» **Aim of the task**
The data that follows is to be copied exactly, with each image removed.

» **The data**
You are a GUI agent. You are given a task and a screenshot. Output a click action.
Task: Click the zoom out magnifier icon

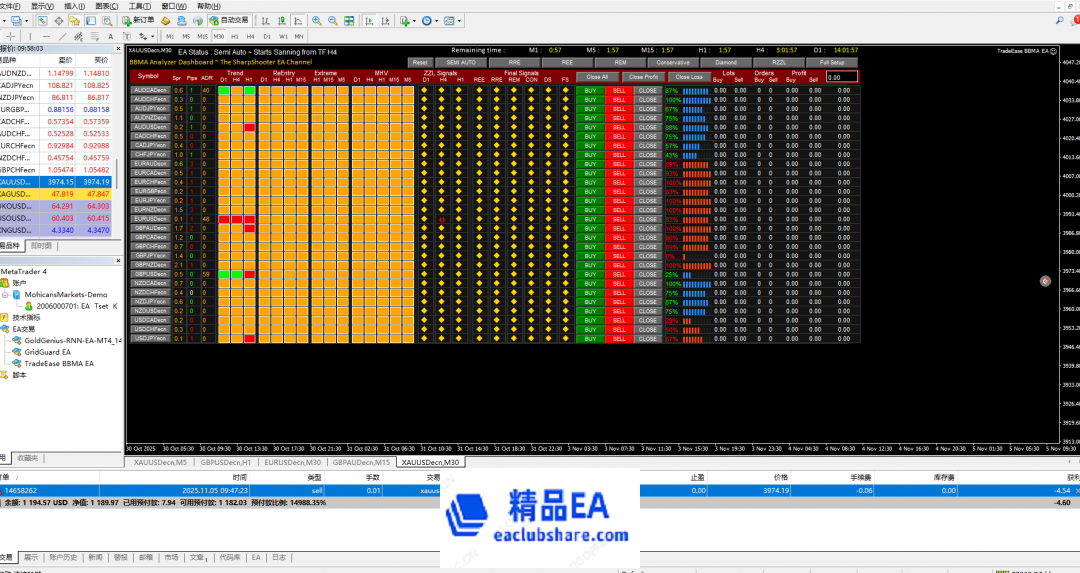(x=332, y=20)
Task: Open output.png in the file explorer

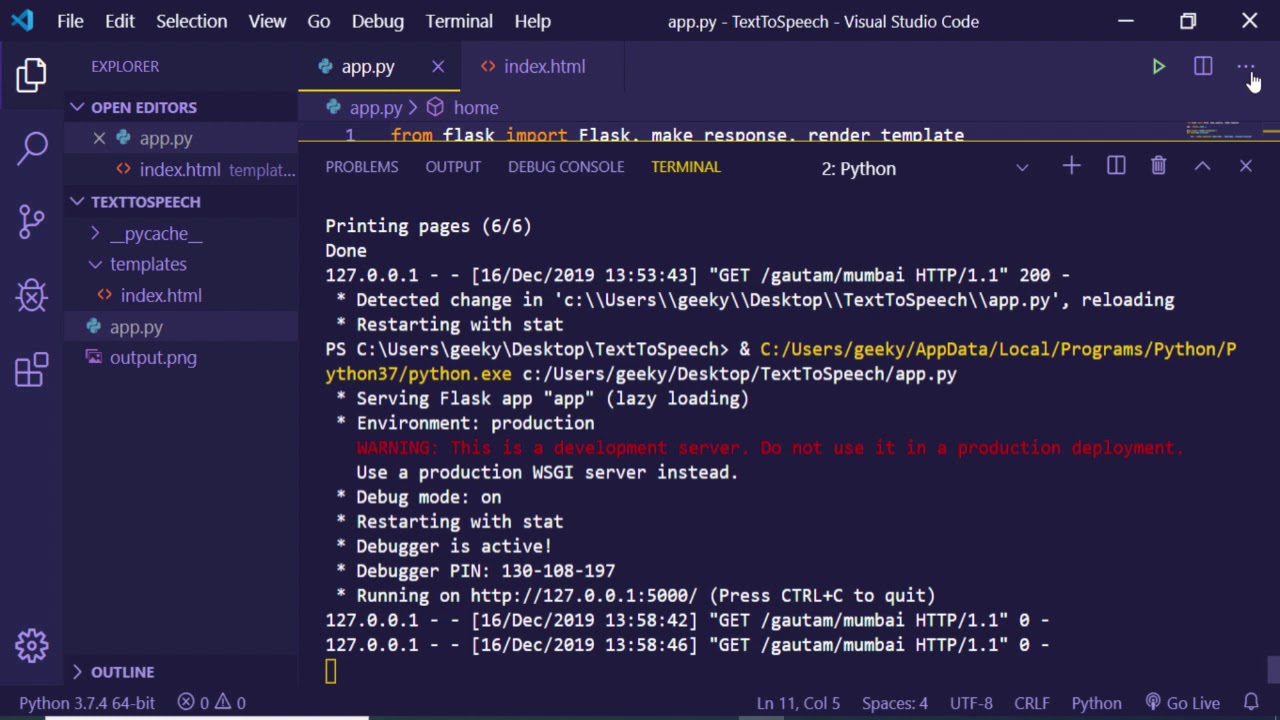Action: pyautogui.click(x=153, y=358)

» **Your response**
You are a GUI agent. You are given a task and a screenshot. Output a click action.
Task: Click the zoom out magnifier icon

(x=332, y=20)
Task: Open output.png in the file explorer

Action: pyautogui.click(x=153, y=358)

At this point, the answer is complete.